I came back to Devel::REPL because each alternative that I looked at could not cope with the simple fact that Perl print returns 1 (in some scripting languages, such as REBOL, print returns no value - it just has a side-effect - it prints!)  And they each had other quirks (PerlConsole has the virtue of no docs, so you read the code until ah-hah (tip: you must use my for variable assignments to pass through).)

 use PerlConsole::Console;
 my $cons = PerlConsole::Console->new;
 while(true) {
    $cons->interpret($cons->getInput);
 }
 # exit with  :quit

CPAN, Perl and the elusive Devel::REPL

Over at make-config.net I am hoping to get a new version of ClassPath Canuck available soon.

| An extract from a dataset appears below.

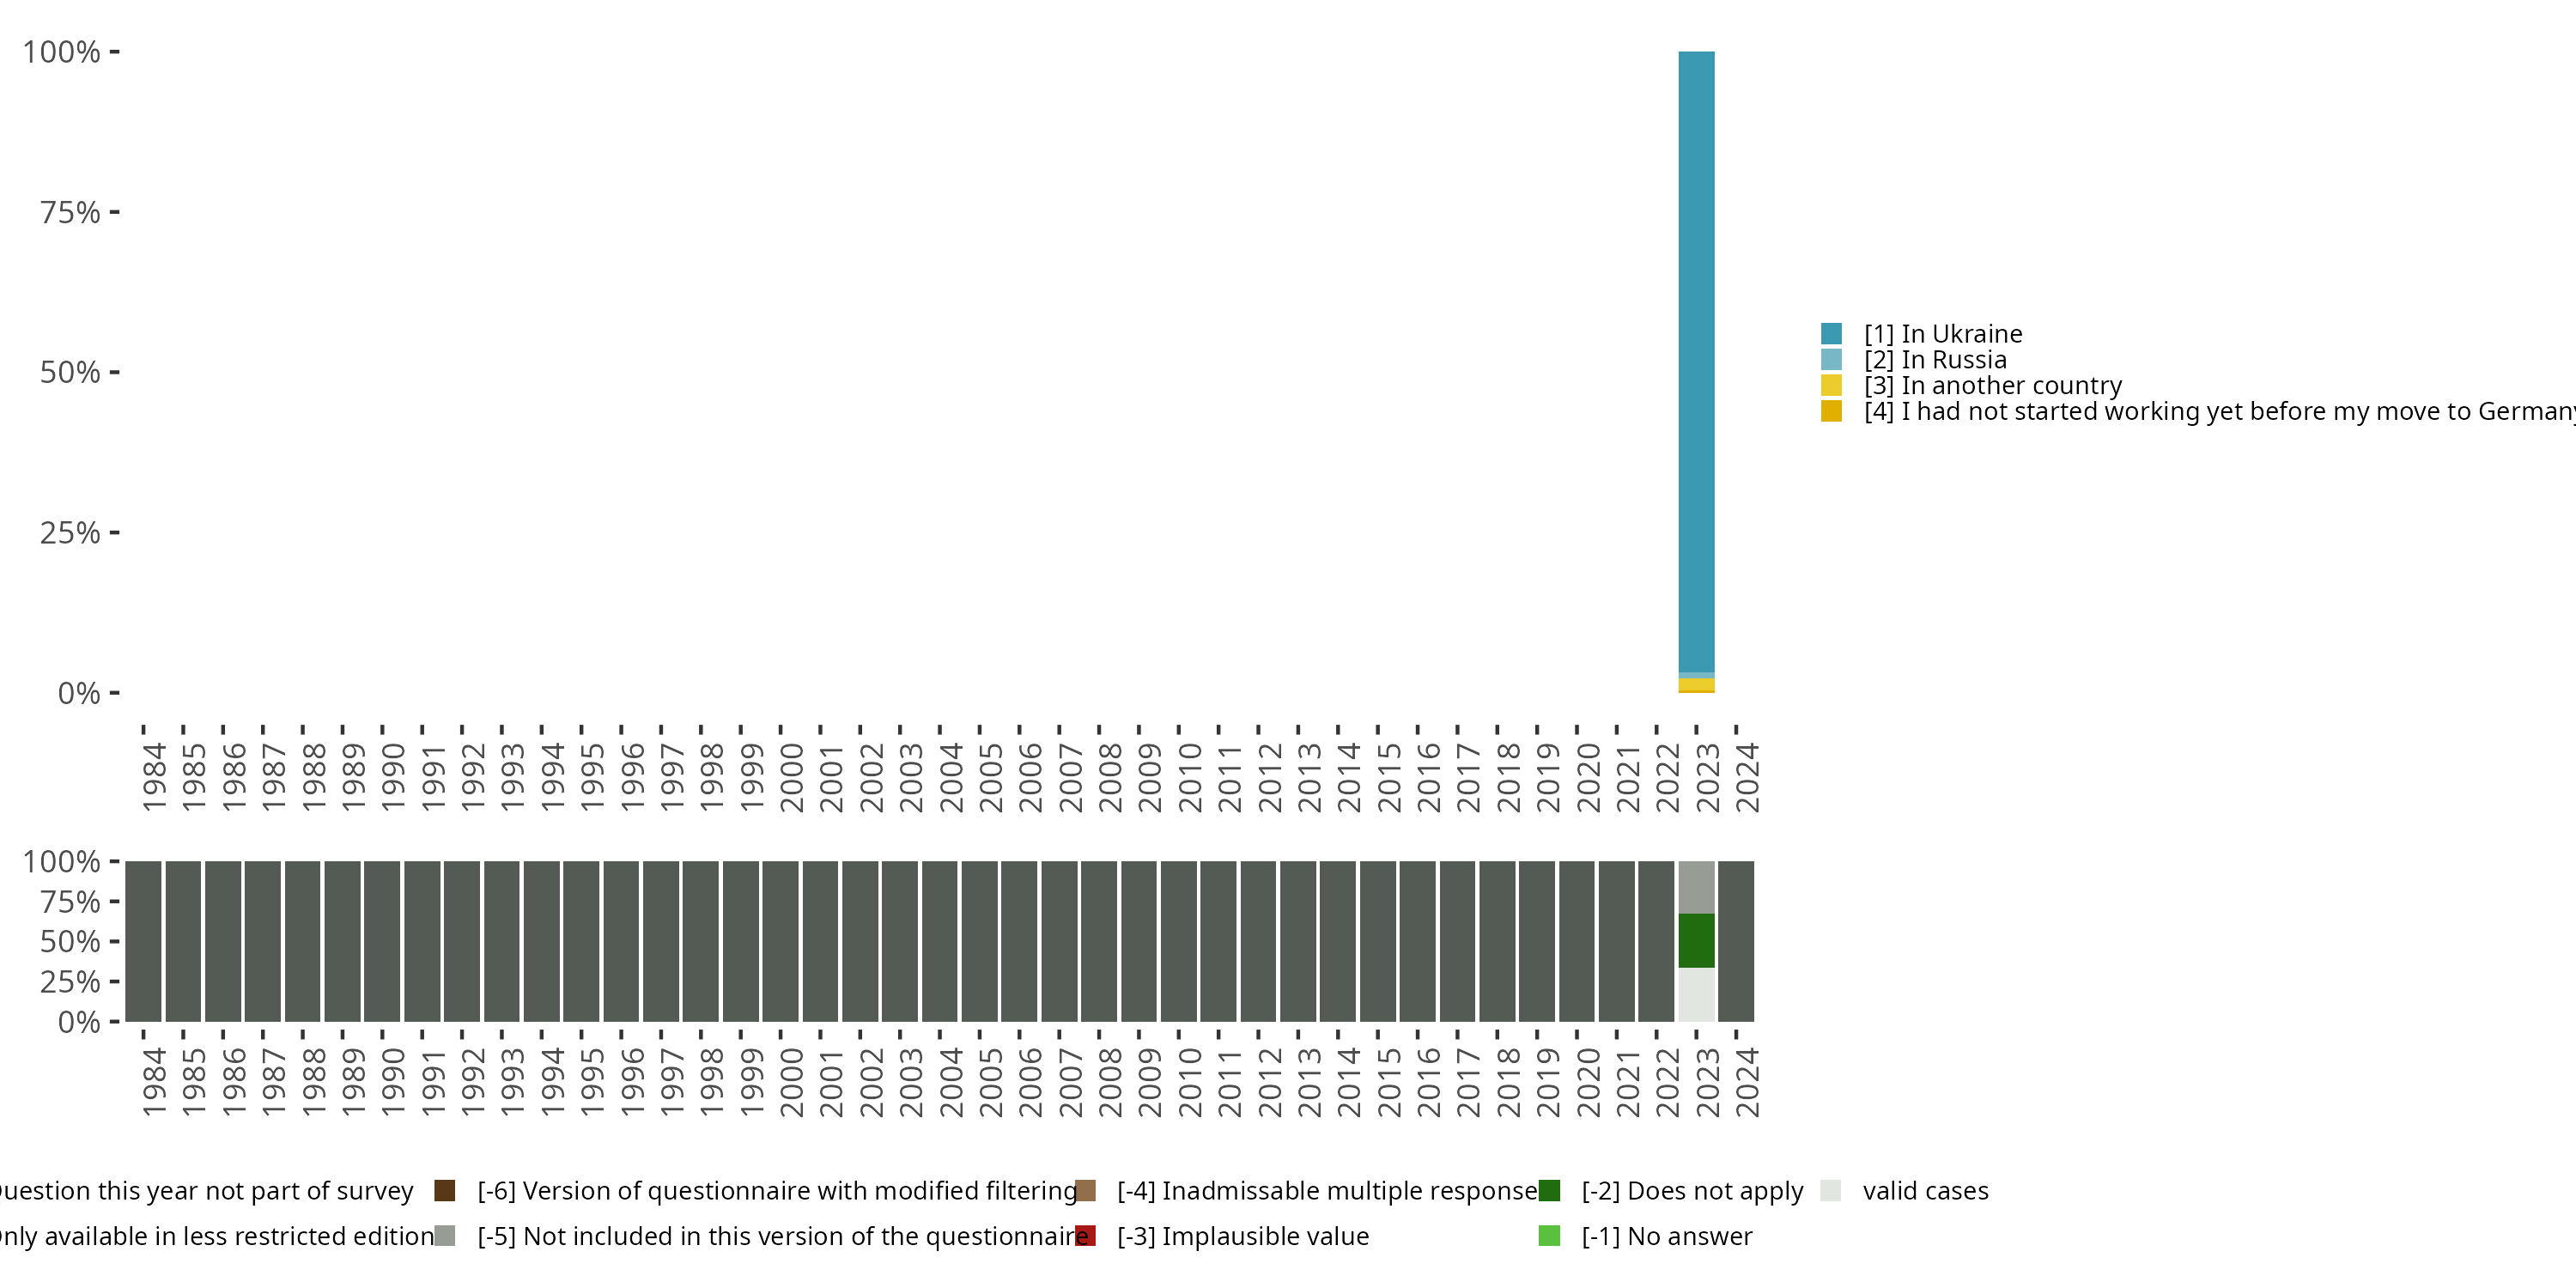Click the had not started working swatch

click(1831, 411)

In the meantime I have had to go back to Perl for some aule-browser tasks and I thought I would try to use something lighter-weight than an IDE or Emacs since my Perl is a little rusty.

I chose to build Devel::REPL from CPAN because of the 4 articles that accompany its design.

And then a fateful decision: I decided to build it in Cygwin.  Over an hour later I hit a circular dependency in CPAN.

So then I went to a Win XP cmd prompt.  Now CPAN refused to run because it could not be satisfied with my Mingw gcc.  After a trip to refresh Win32 Perl at ActiveState.com I gave up on launching the CPAN shell from with perl and opted for the cpan.bat file.  That little gem decided to install a Mingw and a dmake.  Oh vey.  The ENV var CC and GCC are pointing into a mingw bin and it is up front on the path.  But ActiveState offers to install a gcc and a dmake, so I let it have a whirl. What the heck.  These are the Perl experts.

My first test when the cpan shell exited was to launch it again with cpan.bat and request
   make Moose
This finally failed on missing prereq's - dependencied which the Cygwin cpan make had pulled in just fine. Go figger.  You can only enter 'y' for 'yes' so many times ...

Next attempt:
  make Devel::REPL
That when into a loop on a circular dependency for cpan\build\ExtUtils-Depends-0.302-eJL_dD

Time to rant.

Once we had ICON, the Perl language could have gone away.  We have REBOL parse, but Perl does not go away.  We have Parser Expression Grammars for Ruby and Python.  For Tk we have elegant Python Tkinter.  And we still have Tcl's gift, Expect.  But still, Perl does not go away.

A basic REPL in Perl can be a one-liner and that can be wrapped in rlwrap to provide a command line history so this Devel::REPL is not needed.

I might try this later on a Linux box or try perlconsole or another shell - or just use Perl Express.  I could even use emacs even here on Windows.

But how byzantine has a language become when to build a well-publicized REPL is such a task?  Perl, after all - perl - that is - is just an interpreter.  It is not an environment. It requires no VM.

If this is what the "souk" or the "public market" achieves then perhaps we should remember that we are not always trying to to build a "cathedral". Sometimes it's just a boathouse.  Ok, Witold, it can drift into being a vision of a beautiful home.  But what I needed today was to erect a shed and I thought I would first build some saw-horses.  There were no plans for scaffolding at all. None needed.  The man needed a wheel-barrow.  What's with the camel?